Hungry magnet, detector package will feed on subatomic particles at Jefferson Lab
Anything over eight feet tall, six feet wide and weighing over 20 tons might be expected to have a healthy appetite. But no traditional foods are ingested by this behemoth. For the BigBite magnet, the nourishment of choice is subatomic particles, and lots of them. The BigBite spectrometer, which consists of the magnet along with its detectors, will be able to discern scattered particles over a range of energies and angles far greater than can be obtained with the other spectrometers used in Jefferson Labs Hall A.
BigBite is the latest addition to the Department of Energys Jefferson Lab family of particle detectors. It comes via the Netherlands National Institute for Nuclear and High Energy Physics, NIKHEF, in Amsterdam which commissioned the magnets construction by Russian scientists in 1994. When the NIKHEF accelerator ceased operations in 1999, the institute sold the magnet to Jefferson Lab. The magnet was stored until, with the approval of a trio of Hall A experiments, researchers began refurbishing the magnet and building the associated particle detectors.
“BigBite will be able to work with the Hall A high resolution spectrometers or stand alone,” says Douglas Higinbotham, the Hall A staff scientist who is coordinating the BigBite project. “There are three upcoming experiments that will definitely put BigBite through its paces. Four other experiments, proposed but not yet approved by the Labs program advisory committee, also wish to use BigBite.”
Unlike the other Hall A spectrometers, BigBite has no focusing properties. While this allows BigBite to easily detect particles over a large range of angles and energies, the lack of focusing means BigBite will not be able to determine these quantities as precisely as the high resolution, small-acceptance Hall A spectrometers.
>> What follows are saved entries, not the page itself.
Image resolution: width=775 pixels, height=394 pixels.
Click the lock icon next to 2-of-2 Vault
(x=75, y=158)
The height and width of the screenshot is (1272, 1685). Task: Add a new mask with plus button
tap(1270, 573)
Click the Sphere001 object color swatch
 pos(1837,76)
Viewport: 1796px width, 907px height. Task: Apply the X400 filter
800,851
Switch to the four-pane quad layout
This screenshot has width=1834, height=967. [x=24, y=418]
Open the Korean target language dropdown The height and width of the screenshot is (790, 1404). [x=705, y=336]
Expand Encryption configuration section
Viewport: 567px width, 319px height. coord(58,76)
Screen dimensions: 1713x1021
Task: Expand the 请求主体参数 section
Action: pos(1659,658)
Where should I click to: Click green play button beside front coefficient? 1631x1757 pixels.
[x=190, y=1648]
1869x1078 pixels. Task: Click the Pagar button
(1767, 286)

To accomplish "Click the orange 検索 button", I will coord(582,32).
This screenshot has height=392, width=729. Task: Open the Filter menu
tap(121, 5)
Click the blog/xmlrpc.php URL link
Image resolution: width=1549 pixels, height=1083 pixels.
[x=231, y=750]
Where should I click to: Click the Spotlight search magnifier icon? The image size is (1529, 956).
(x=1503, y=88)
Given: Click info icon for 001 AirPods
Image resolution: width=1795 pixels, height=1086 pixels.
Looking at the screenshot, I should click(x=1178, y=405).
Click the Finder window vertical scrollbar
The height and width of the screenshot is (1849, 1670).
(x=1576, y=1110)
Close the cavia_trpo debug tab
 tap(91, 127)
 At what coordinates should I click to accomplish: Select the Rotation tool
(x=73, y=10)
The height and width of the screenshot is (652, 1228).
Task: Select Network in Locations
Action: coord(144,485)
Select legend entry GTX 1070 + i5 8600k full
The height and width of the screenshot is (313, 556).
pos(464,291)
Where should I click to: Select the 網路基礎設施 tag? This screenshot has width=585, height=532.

For the approved BigBite experiments, large angular and energy coverage with moderate resolution is exactly what is required.
The precise fit of the BigBite in Hall A will be tight, since researchers require that the magnet be located one meter from the Halls scattering chamber. The scattering chamber is where the Labs electron beam collides with targets and the out going particles are produced. The placement of BigBite will require the construction of a special platform and cantilevered arm so that the spectrometer can be maneuvered into position for operation. Also, the observational window in the Halls scattering chamber will need to be enlarged to accommodate BigBites large angular view.
“The project,” says Higinbotham, “wouldnt be possible without the ongoing and substantial support from institutions and universities worldwide that are contributing equipment and personnel.” The Massachusetts Institute of Technology has a graduate student and a post-doctoral research scientist stationed at Jefferson Lab working full time on the project. Tel Aviv and Glasgow Universities are building the particle detectors needed for the first experiment and the University of Virginia is working on the more precise detectors required for the subsequent experiments. The University of Virginia is collaborating with Florida International and California State Universities to develop the new scattering chamber and target systems.
“Without user support this project couldnt be done,” Higinbotham asserts. “Its very much an international effort. And as more experiments are proposed, the project has been gaining collaborators willing to help with the construction effort. The number of new proposals has been very encouraging. The project is feeding on itself.”
BigBite is scheduled for installation in Hall A by late fall 2002. Testing and commissioning will follow. If everything progresses as planned, the first of the three approved BigBite experiments should commence in fall 2003.